INSTRUCTIONS TO FOLLOW:
Rewrite the items below, replacing "At what coordinates should I click to accomplish" with "Which point should I click to accomplish" everywhere it occurs and keeping everything else unchanged.
━━━━━ MATERIAL
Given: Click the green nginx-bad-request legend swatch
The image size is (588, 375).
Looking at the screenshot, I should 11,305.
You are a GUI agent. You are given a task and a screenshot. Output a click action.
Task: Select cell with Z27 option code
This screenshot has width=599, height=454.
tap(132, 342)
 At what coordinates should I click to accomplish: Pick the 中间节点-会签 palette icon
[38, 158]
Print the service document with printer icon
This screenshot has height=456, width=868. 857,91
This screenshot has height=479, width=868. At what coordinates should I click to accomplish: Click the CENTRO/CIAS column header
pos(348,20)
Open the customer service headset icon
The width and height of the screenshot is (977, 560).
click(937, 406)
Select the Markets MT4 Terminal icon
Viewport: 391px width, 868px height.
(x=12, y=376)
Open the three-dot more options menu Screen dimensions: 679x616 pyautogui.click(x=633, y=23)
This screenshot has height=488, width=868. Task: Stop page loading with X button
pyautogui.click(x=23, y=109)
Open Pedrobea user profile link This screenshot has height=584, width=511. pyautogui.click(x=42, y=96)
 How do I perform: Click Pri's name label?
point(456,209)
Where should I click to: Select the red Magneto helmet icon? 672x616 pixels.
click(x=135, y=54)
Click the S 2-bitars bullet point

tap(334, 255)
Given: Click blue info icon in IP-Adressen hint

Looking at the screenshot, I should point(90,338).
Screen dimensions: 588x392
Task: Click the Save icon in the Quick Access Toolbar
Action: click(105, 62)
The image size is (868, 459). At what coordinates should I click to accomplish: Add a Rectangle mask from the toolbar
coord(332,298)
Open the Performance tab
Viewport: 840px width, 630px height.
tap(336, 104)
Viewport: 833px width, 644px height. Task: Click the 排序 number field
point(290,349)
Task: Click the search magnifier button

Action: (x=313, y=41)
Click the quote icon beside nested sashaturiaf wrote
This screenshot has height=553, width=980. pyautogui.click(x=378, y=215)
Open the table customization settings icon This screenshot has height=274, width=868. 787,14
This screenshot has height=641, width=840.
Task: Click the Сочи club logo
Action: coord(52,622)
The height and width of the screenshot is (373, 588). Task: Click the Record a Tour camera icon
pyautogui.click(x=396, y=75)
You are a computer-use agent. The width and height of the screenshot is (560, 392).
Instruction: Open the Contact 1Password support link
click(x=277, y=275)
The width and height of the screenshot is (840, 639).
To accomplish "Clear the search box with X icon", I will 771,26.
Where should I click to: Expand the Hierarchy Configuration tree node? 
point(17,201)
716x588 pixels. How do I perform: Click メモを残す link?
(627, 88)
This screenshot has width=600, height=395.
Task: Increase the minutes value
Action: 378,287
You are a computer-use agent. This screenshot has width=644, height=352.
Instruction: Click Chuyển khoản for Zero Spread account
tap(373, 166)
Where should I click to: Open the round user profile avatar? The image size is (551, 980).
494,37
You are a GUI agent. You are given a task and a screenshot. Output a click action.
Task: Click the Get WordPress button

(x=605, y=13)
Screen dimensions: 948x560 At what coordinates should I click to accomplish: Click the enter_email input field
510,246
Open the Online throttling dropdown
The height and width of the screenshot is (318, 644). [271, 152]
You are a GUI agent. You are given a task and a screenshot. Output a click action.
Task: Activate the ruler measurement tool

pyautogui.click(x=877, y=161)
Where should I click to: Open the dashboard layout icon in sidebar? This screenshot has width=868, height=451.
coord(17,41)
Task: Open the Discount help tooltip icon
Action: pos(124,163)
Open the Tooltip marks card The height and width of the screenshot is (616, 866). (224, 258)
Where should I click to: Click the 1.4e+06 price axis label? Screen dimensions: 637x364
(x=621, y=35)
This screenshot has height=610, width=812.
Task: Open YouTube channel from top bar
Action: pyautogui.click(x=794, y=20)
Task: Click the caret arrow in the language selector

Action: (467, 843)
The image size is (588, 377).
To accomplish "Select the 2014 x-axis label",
━━━━━━━━━━
SOLVED PROBLEM:
Given: Click the green nginx-bad-request legend swatch
The image size is (588, 375).
Looking at the screenshot, I should 11,305.
You are a GUI agent. You are given a task and a screenshot. Output a click action.
Task: Select cell with Z27 option code
This screenshot has width=599, height=454.
tap(132, 342)
 Which point should I click to accomplish: Pick the 中间节点-会签 palette icon
[38, 158]
Print the service document with printer icon
This screenshot has height=456, width=868. 857,91
This screenshot has height=479, width=868. Which point should I click to accomplish: Click the CENTRO/CIAS column header
pos(348,20)
Open the customer service headset icon
The width and height of the screenshot is (977, 560).
click(937, 406)
Select the Markets MT4 Terminal icon
Viewport: 391px width, 868px height.
(x=12, y=376)
Open the three-dot more options menu Screen dimensions: 679x616 pyautogui.click(x=633, y=23)
This screenshot has height=488, width=868. Task: Stop page loading with X button
pyautogui.click(x=23, y=109)
Open Pedrobea user profile link This screenshot has height=584, width=511. pyautogui.click(x=42, y=96)
 How do I perform: Click Pri's name label?
point(456,209)
Where should I click to: Select the red Magneto helmet icon? 672x616 pixels.
click(x=135, y=54)
Click the S 2-bitars bullet point

tap(334, 255)
Given: Click blue info icon in IP-Adressen hint

Looking at the screenshot, I should point(90,338).
Screen dimensions: 588x392
Task: Click the Save icon in the Quick Access Toolbar
Action: click(105, 62)
The image size is (868, 459). Which point should I click to accomplish: Add a Rectangle mask from the toolbar
coord(332,298)
Open the Performance tab
Viewport: 840px width, 630px height.
tap(336, 104)
Viewport: 833px width, 644px height. Task: Click the 排序 number field
point(290,349)
Task: Click the search magnifier button

Action: (x=313, y=41)
Click the quote icon beside nested sashaturiaf wrote
This screenshot has height=553, width=980. pyautogui.click(x=378, y=215)
Open the table customization settings icon This screenshot has height=274, width=868. 787,14
This screenshot has height=641, width=840.
Task: Click the Сочи club logo
Action: coord(52,622)
The height and width of the screenshot is (373, 588). Task: Click the Record a Tour camera icon
pyautogui.click(x=396, y=75)
You are a computer-use agent. The width and height of the screenshot is (560, 392).
Instruction: Open the Contact 1Password support link
click(x=277, y=275)
The width and height of the screenshot is (840, 639).
To accomplish "Clear the search box with X icon", I will 771,26.
Where should I click to: Expand the Hierarchy Configuration tree node? 
point(17,201)
716x588 pixels. How do I perform: Click メモを残す link?
(627, 88)
This screenshot has width=600, height=395.
Task: Increase the minutes value
Action: 378,287
You are a computer-use agent. This screenshot has width=644, height=352.
Instruction: Click Chuyển khoản for Zero Spread account
tap(373, 166)
Where should I click to: Open the round user profile avatar? The image size is (551, 980).
494,37
You are a GUI agent. You are given a task and a screenshot. Output a click action.
Task: Click the Get WordPress button

(x=605, y=13)
Screen dimensions: 948x560 Which point should I click to accomplish: Click the enter_email input field
510,246
Open the Online throttling dropdown
The height and width of the screenshot is (318, 644). [271, 152]
You are a GUI agent. You are given a task and a screenshot. Output a click action.
Task: Activate the ruler measurement tool

pyautogui.click(x=877, y=161)
Where should I click to: Open the dashboard layout icon in sidebar? This screenshot has width=868, height=451.
coord(17,41)
Task: Open the Discount help tooltip icon
Action: pos(124,163)
Open the Tooltip marks card The height and width of the screenshot is (616, 866). (224, 258)
Where should I click to: Click the 1.4e+06 price axis label? Screen dimensions: 637x364
(x=621, y=35)
This screenshot has height=610, width=812.
Task: Open YouTube channel from top bar
Action: pyautogui.click(x=794, y=20)
Task: Click the caret arrow in the language selector

Action: (467, 843)
The image size is (588, 377).
To accomplish "Select the 2014 x-axis label",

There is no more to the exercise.